Florian Reischl: How to handle SQL Server IDENTITIES in .NET

Many people still don't use SQL Server IDENTITY columns to generate their primary key values. Most times they just don't know how to handle them in client applications. In this case implementations often end up with client side ID generations or GUID primary keys. This post tries to show why server side IDs are a good approach and how to work with.

IDENTITY is not a Sequence
First I have to say, IDENTITY columns are not made to represent a sequence which can/shall be shown to the user. What does this mean? Every ID is used exactly once, when you delete an existing ID it will not be reused for the next inserted row.

Here's a little sample to show this behavior.

DECLARE @t TABLE
(
   Id INT IDENTITY(1,1) 
      PRIMARY KEY CLUSTERED
   ,SomeInt INT
);

-- insert some rows
INSERT INTO @t (SomeInt) 
   VALUES (100)
         ,(100)
         ,(100);

SELECT * FROM @t;

Since now the data appear to have a correct sequence.

Id	SomeInt
1	100
2	100
3	100

Let's delete one row and add another one.

-- delete one row in the middle of the table
-- and insert another one
DELETE FROM @t WHERE Id = 2;

INSERT INTO @t (SomeInt) 
   VALUES (200);

SELECT * FROM @t;

As you see the deleted Id with value "2" will not be refilled with the new inserted row. The Id "2" was used, deleted and will never be reused by SQL Server (without using tricks like IDENTITY_INSERT or re-seed the IDENTITY).

Id	SomeInt
1	100
3	100
4	200

Why doesn't SQL Server decrement the ID "3" when "2" became deleted?
This would be a huge overhead for the database server. Adopt a table with 1,000,000 rows and delete ID "1". This would cause 999,999 rows to be decremented.

Why doesn't SQL Server reuse the ID "3" for the next inserted row?
In this case SQL Server would have to remember each deleted ID. This would affect the INSERT performance and the storage usage.

If you need a dense rank or a sequence without any gaps you can use functions like ROW_NUMBER() or DENSE_RANK() in your select statement. Anyway, usually this kind of sequences should be handled in client if possible. It's quiet simple to use a int variable to create a sequence to show in GUI.

Client Side ID Generation

Before we start with server side IDs, let's have a short look to the client side approaches.

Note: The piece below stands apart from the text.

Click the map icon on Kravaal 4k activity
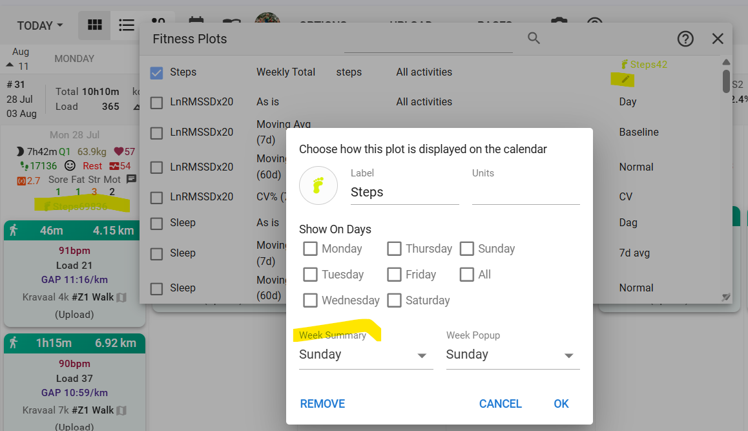The width and height of the screenshot is (748, 431). 121,298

One solution I've seen some times is a SELECT MAX(Id) FROM ... before execution of the INSERT statement. This has two huge problems! First, this is a huge performance problem since every INSERT causes an index scan. The second problem is, this solution is not safe. Keep in mind, a database server is a multi-user environment. Between your MAX select and the INSERT statement another user can INSERT the same ID and you get a primary key violation!

A second solution to handle client side IDs is to use a ID table which contains the next available. The client applications use this table to get the next IDs for their INSERT statements. This way to handle client side IDs is a good approach but needs a correct implementation. What does this mean? Suppose a table like this:

table_name	next_id
Table1	344828
Table2	6454
Table3	23432

If every client application selects one ID whenever it wants to insert a new row into a table, the whole system meets in one single table with just some rows, which are probably stored in same data and index page. The result would be a problem with locks on this table.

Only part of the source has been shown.